I understand it is early in the morning – but I think the “because why not?” has run its course. I need a new phrase to keep me giddy.
(Moreover, I always thought there was a missing comma after the because….).
love,
Beer.
[re=244914]Schadenfried[/re]: [re=244941]ManchuCandidate[/re]: According to those dreadful James Clavell novels I read in high school, you could also refer to her as Hilary-chan, the affectionate/diminutive. Though why anybody in their right mind would choose to do so is beyond me.
[re=244897]Serolf Divad[/re]: OK, the Hattori Hanzo reference in today’s Penny Arcade went over my head, and now you’re throwing it about too. What is this strange new meme, O Wise One, and where did it come from?
[re=244894]norbizness[/re]: They don’t have to defrost Steve Perry. Journey’s new singer, Arnel Pineda, sounds more like Steve than Steve did.
I avoid Walmart because it gives me panic attacks (true story), but I was there through no fault of mine last week, and it appeared that aside from a few loss leaders, the prices were not lower than any other store. Weird.
[re=244957]Guppy06[/re]: A famous Japanese sword making tradition, most notably used in Hillary’s two-volume memoir of her husband’s personal affairs: Kill Bill, Volumes I and II.
Let me get this straight: John “the fundamentals of the economy are strong” McCain thinks Obama’s economic strategy is incorrect, and Obama is a sham and a failure?
Awesome! Now we know that the Stimulus is going to be a raging success. McCain, like Grover Norquist and William Kristol and Jonah Goldberg, is a nearly 100-percent reliable bellwether of success … if you take the opposite of any advice they give!
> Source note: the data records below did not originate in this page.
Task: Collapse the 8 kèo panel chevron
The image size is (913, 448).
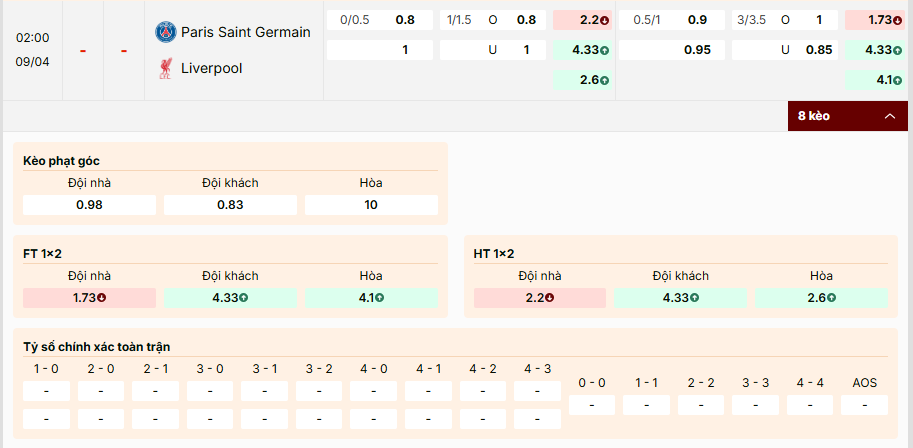Action: (x=889, y=116)
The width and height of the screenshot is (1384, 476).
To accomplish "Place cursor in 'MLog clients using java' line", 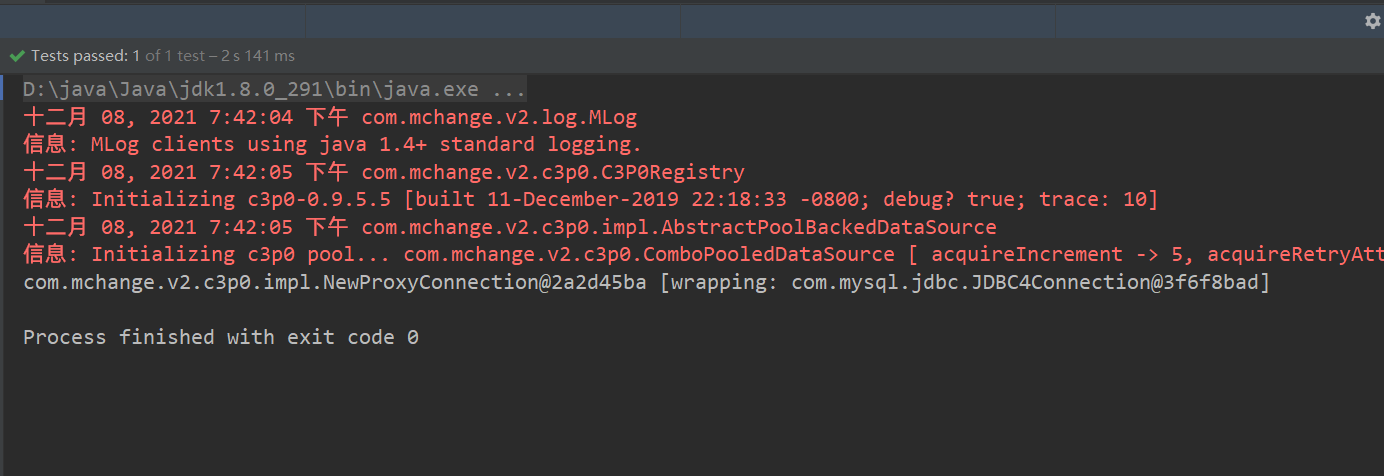I will click(x=366, y=144).
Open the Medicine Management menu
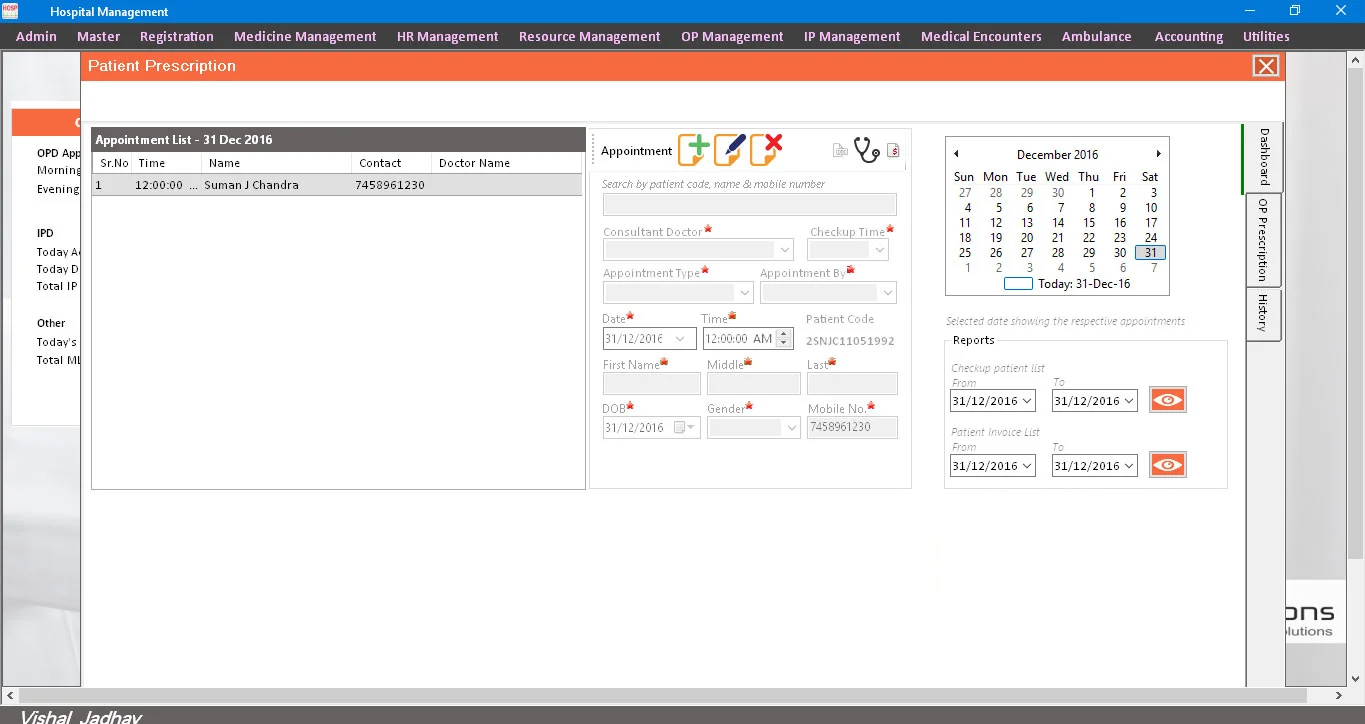Image resolution: width=1365 pixels, height=724 pixels. click(305, 36)
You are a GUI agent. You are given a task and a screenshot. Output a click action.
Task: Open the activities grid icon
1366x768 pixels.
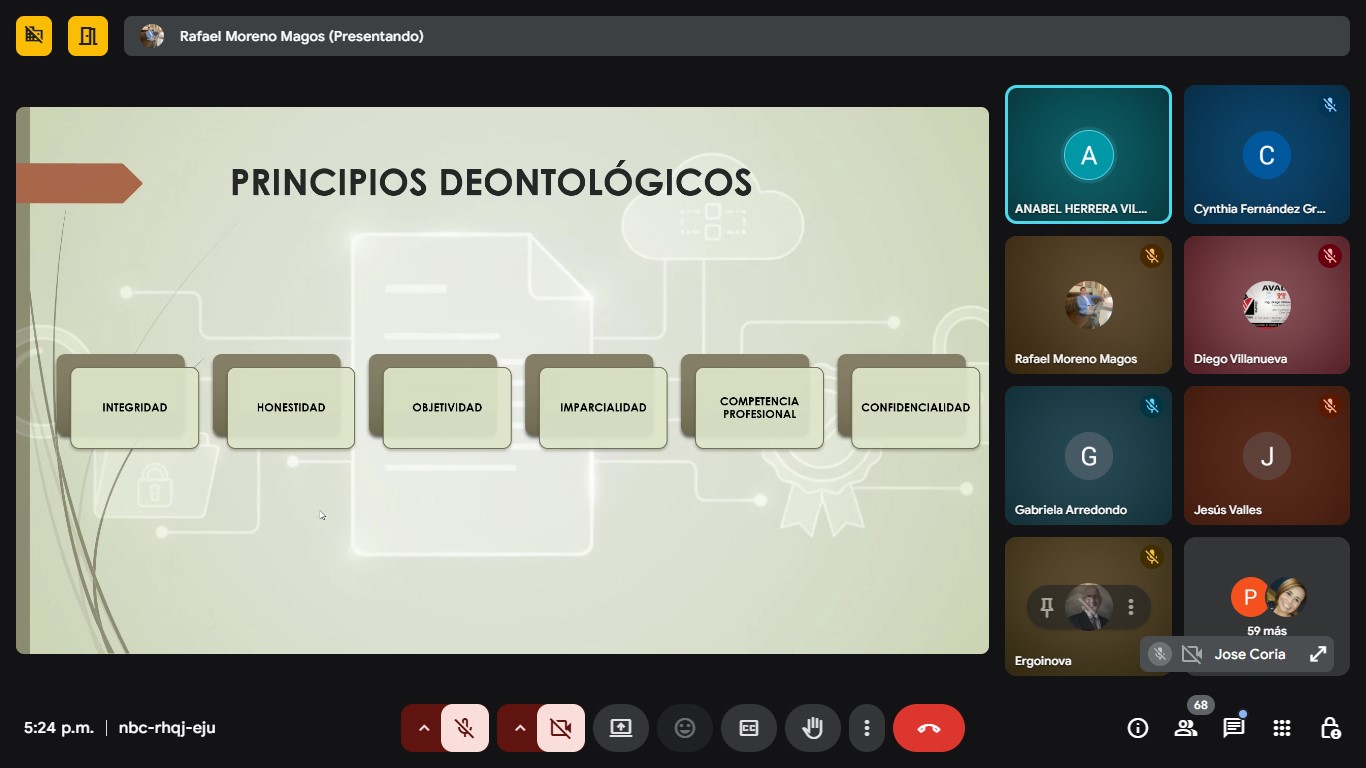(x=1282, y=728)
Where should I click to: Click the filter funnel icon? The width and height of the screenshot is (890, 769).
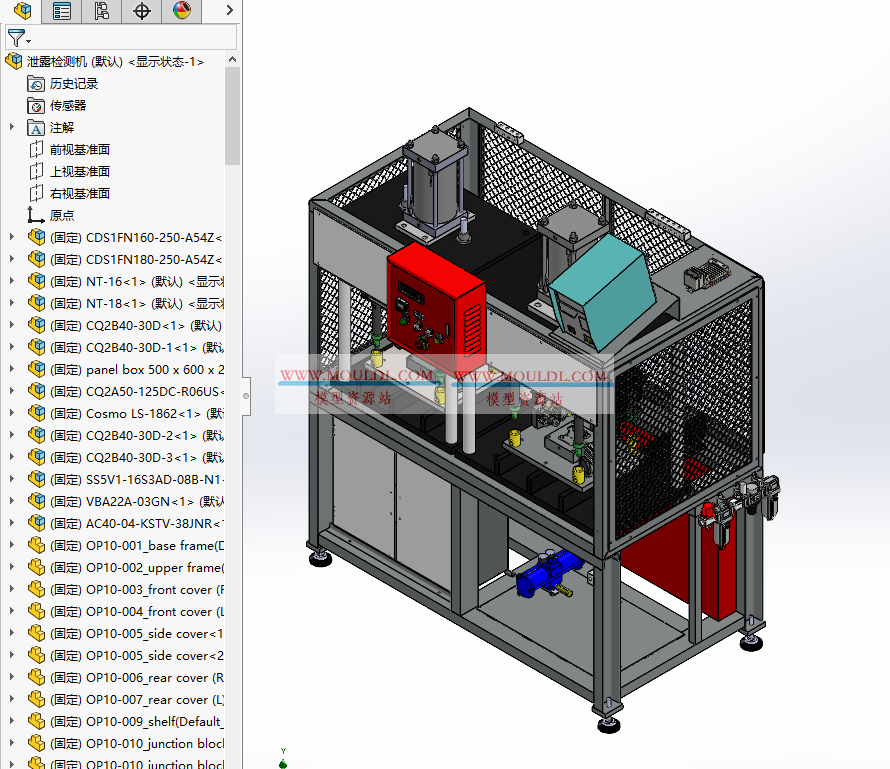[17, 37]
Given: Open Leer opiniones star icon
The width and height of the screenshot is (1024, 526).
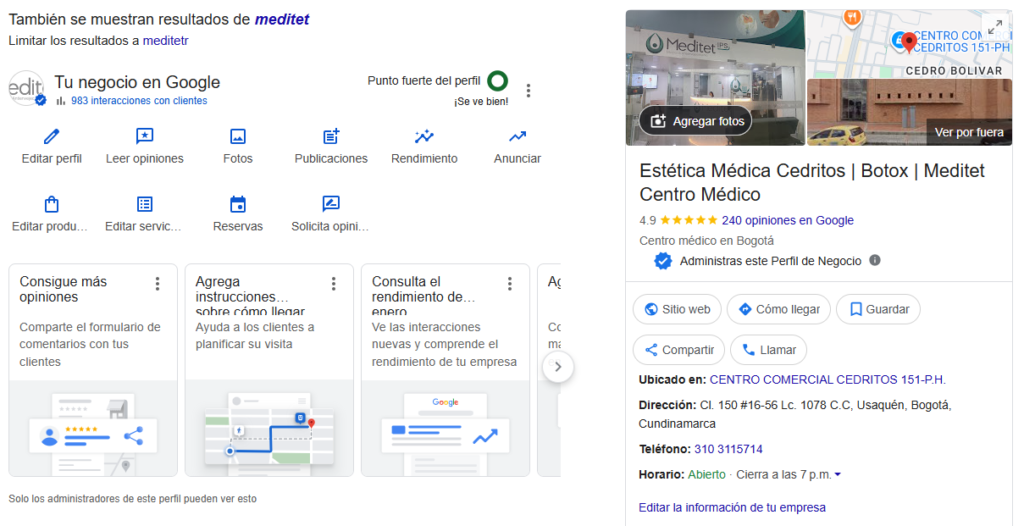Looking at the screenshot, I should (145, 137).
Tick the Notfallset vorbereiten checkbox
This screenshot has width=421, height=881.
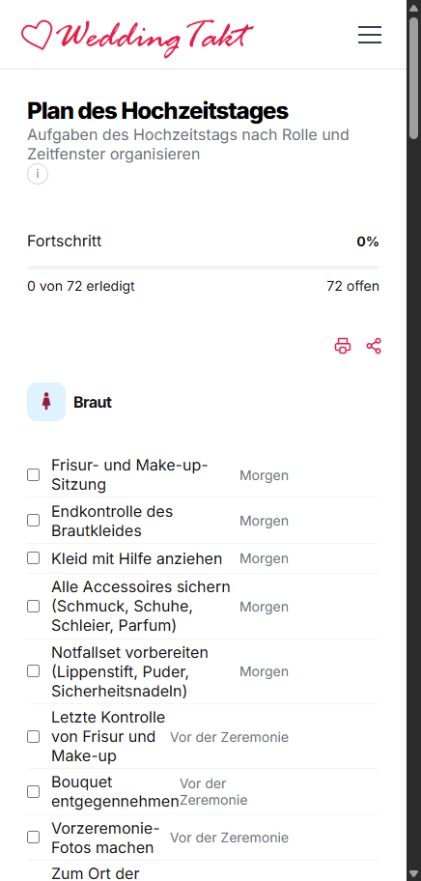(34, 671)
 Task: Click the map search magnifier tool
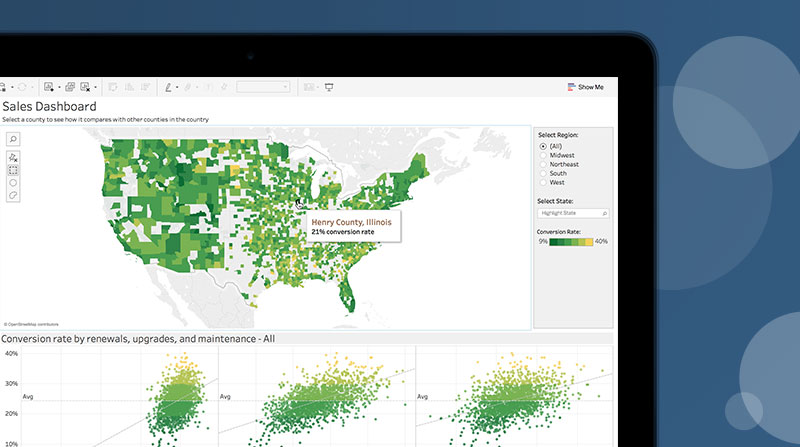(14, 139)
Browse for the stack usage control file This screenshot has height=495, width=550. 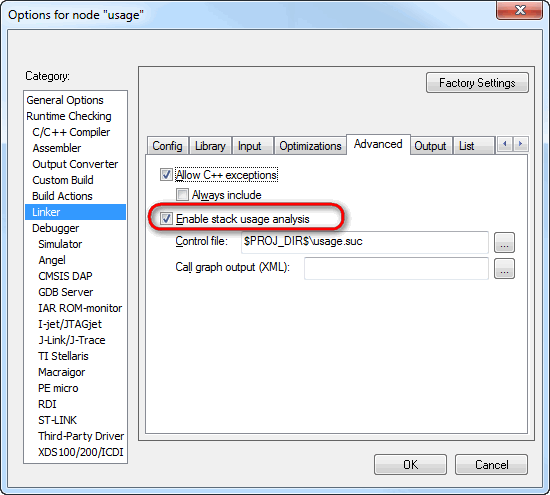click(504, 242)
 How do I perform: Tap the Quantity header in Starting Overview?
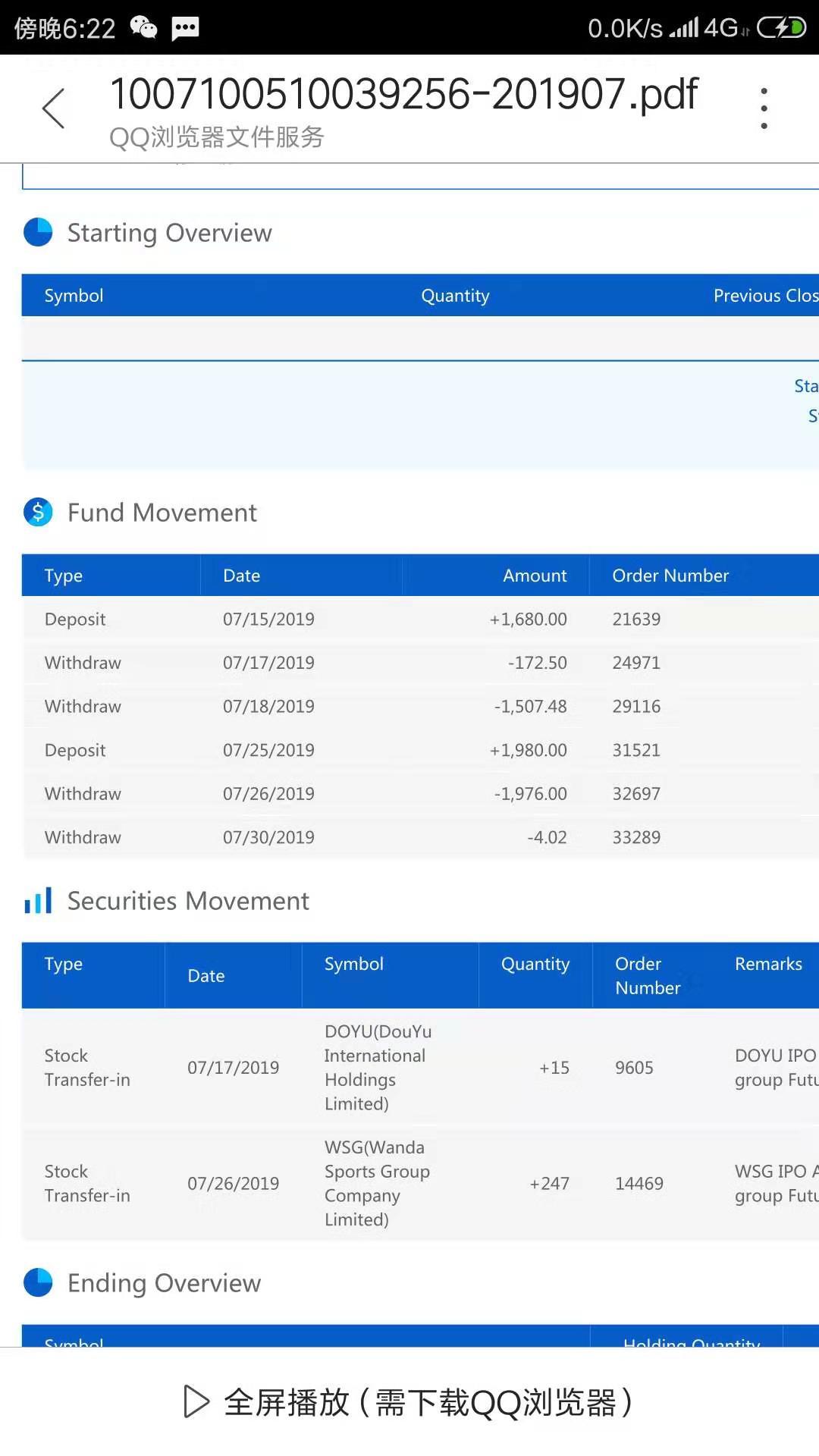[x=455, y=296]
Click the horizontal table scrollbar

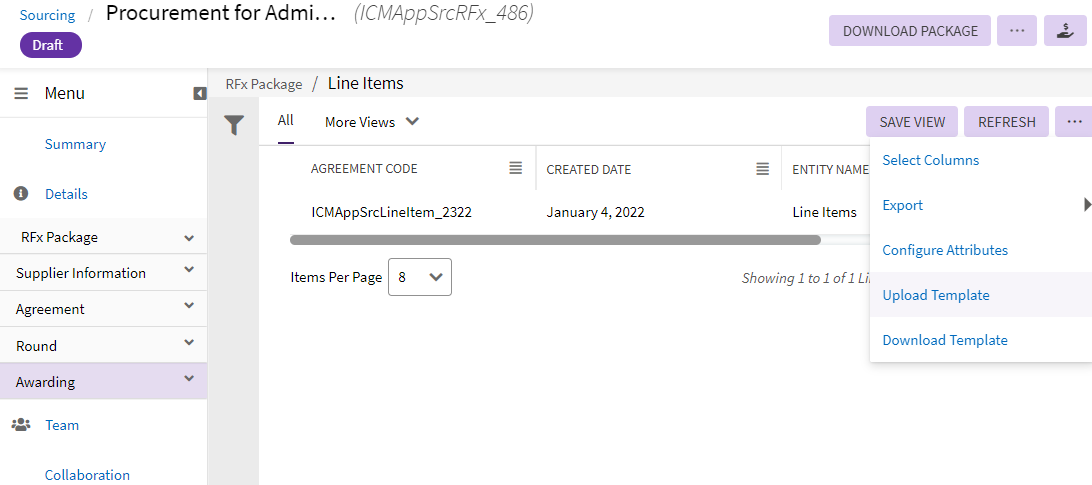pyautogui.click(x=555, y=240)
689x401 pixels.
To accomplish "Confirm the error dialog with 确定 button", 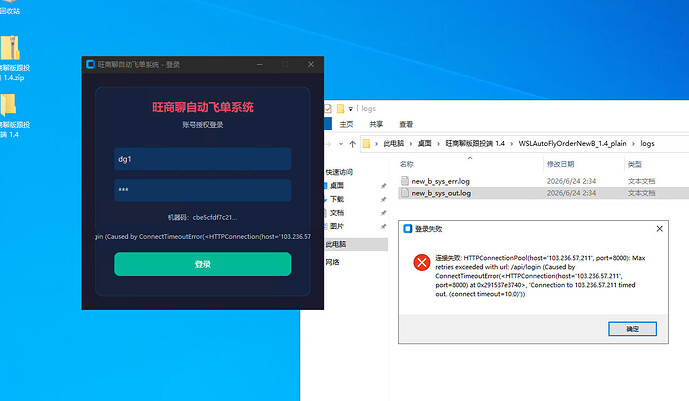I will pyautogui.click(x=632, y=329).
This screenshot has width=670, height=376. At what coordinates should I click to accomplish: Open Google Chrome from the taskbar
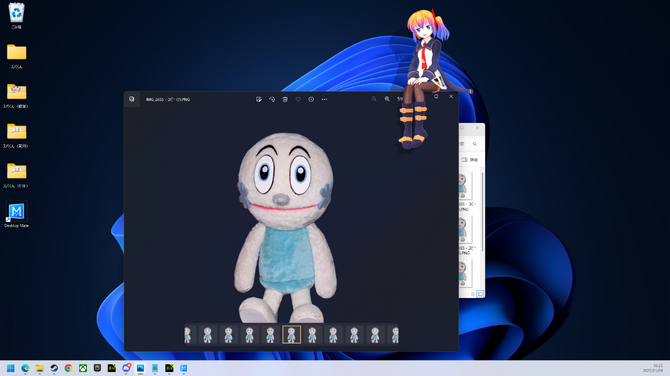click(x=68, y=368)
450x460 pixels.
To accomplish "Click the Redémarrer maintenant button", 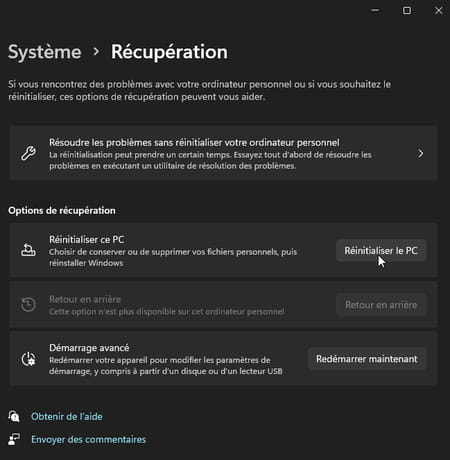I will [x=367, y=359].
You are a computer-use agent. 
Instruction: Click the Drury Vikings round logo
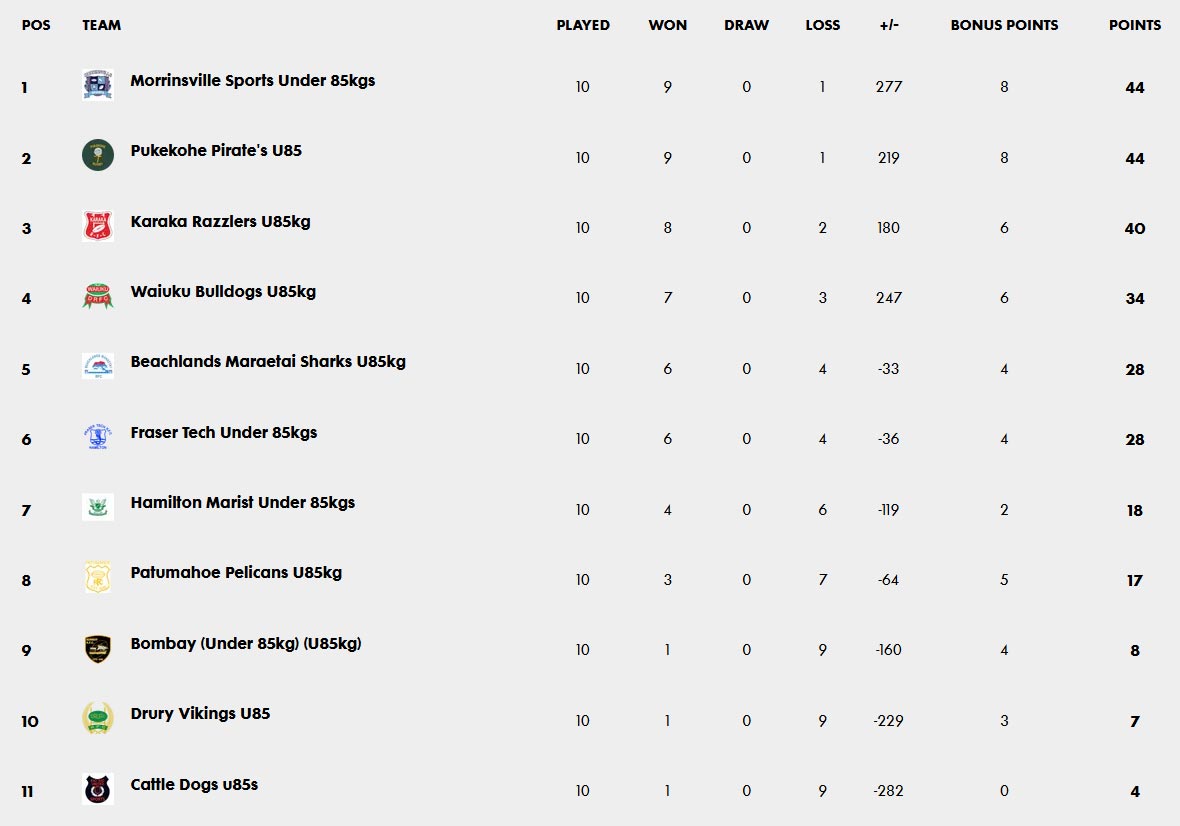click(98, 718)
[re=244919]shanemacgowan[/re]: Yes. Yes, definitely. I really *do* think we should let Alaska, Idaho, and Utah secede.
I’m semi-serious.
We’re better off without them, and it will be fun watching them, as they go about their nutty Jesus Orgy of preparing to be “Refuge” states for folks fleeing the wreckage of Godless America, fall on their medieval backward irrational asses.
And just think of all that lucrative traffic across the Jesusland/America (or Jesusland/Canada) borders on Saturday nights!
> I really *do* think we should let Alaska, Idaho, and Utah secede.
Shall we throw Texas in, too?
Who cares about the euro? What’s happening with the pound, dammit?
[re=244972]iolanthe[/re]:
Two state solution: we keep Alaska, Idaho and Utah, but give the wingnuts their own state in Texas.
Problem solved.
[re=244999]Serolf Divad[/re]: Fine, we’ll become part of Aztlan and then you’re all fucked. We’re used to being our own nation, you know… just not one full of megachurches and Whataburgers.
[re=244999]Serolf Divad[/re]: I’ll bet if we let them call it “Real America” or “Christian America”, or “Real Christian America” or “Real Super Christian America”, they’d go for it.
We could still be the United States.
Seems to me that a bunch of North Carolinians want to have Jesusland, too. We’ll get them tickets for Texas, too.
I just did a stupid snarky blog post about the McCain story, and some Freeper got all uppity. Shit, does this mean the 2008 election is gonna replace the War of Yankee Aggression as the thing to turn mouth-breathers into fire-breathers?
[re=244949]Cape Clod[/re]: I lived in Japan long ago — “san” is for grownups of either gender, “chan” is for kids…
From the LA Times:
Legislature adjourns with no budget; governor prepares to lay off 10,000.
Isn’t California always supposed to be a trendsetter for the rest of the country?
[re=245170]chascates[/re]: Yahoo News now claiming 20,000 state workers to be laid off. Sheesh, they probably ARE trendsetters!
Sham, Mr. McCain? Or Sham-WOW?
[re=245170]chascates[/re]: If you mean California is a trend-setter for financially troubled states full of uninformed smallminded voters who have a say in everything due to an increasingly out of control system of proposition measures and held hostage by conservative dead-enders who worship at the altar of St. Ronnie, then yes.